Gartner: Reducing supply chain disruptions rely on CSCOs
Research by Gartner shows that companies that prepare for supply chain disruptions are likely to experience less than one-third of disruptions than their peers.
According to Gartner, chief supply chain officers (CSCOs) must strategically reduce the rate of supply chain disruptions by reducing their surface areas.
Gartner defines supply chain surface areas as the sum of all the products, processes and networks that compose the supply chain today and represent touchpoints that risk events can have with the supply chain.
“CSCOs should reduce the surface areas of their supply chains by simplifying processes, reducing movement within their supply chains, and reducing the number of sites and suppliers that compose their networks,” said Suzie Petrusic, director research with the Gartner Supply Chain practice.
“With a higher cadence of risk event, a smaller surface area is an asset, a large surface a major liability. CSCOs can’t control how many risk events will happen, but they can control the size of the target they want their organisation to be,” she said.
Supply chains are easy to disrupt because they pose a large target. They expanded over decades and dispersed risk across a global network, while optimising cost. Processes became more complex and required a lot of movement of goods and material within the supply chain, which is easy to disrupt.

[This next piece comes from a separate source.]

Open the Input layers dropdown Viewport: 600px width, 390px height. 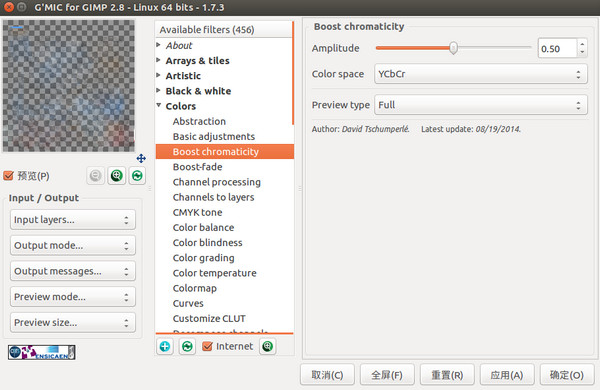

Disruption-shaping organisations today have managed to control the surface areas of their supply chains by constraining the number of touchpoints risk events can have with their organisation. This means fewer 3PL providers, shipping modes and lanes as well as greater distances between suppliers, factories, warehouses and distribution centers. In short, processes are being redesigned and simplified.

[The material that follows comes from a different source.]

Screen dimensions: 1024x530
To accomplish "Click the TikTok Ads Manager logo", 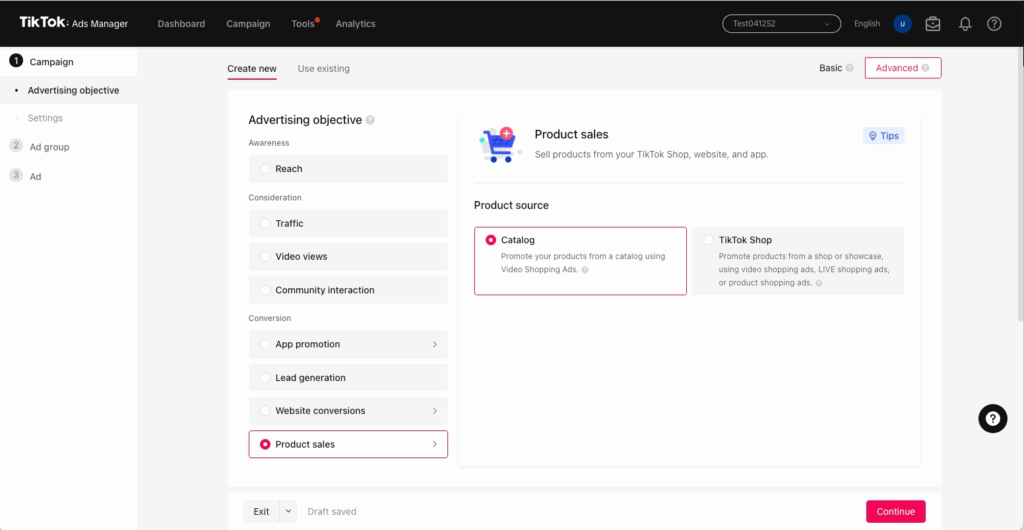I will pos(74,23).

Disruption Shapers Embed Disruption Awareness into the Supply Chain Strategy
For disruption shapers, reducing disruption is a part of the strategy planning process, considered along with cost, quality and speed. However, this does not mean abandoning the strategic business objectives of past decades. Instead, CSCOs can redefine cost optimisation by including the cost of constant disruption in their calculations.
“They must understand that the current environment will make it harder and harder to deliver reliable and profitable service to customers, and they should act now to experience less disruption later,” Petrusic said.
Benefits of Disruption Shaping
Disruption-shaping organisations benefit in multiple ways, such as reducing costs to the supply chain due to fewer disruptions experienced. The network is also more likely to be prepared for disruption and recovery will take less time.
“The biggest benefit of this approach is the competitive advantage it creates. Disruption shapers are ready and waiting to service the customers that their closest competitors are losing because they are too busy responding to risks,” Petrusic concluded.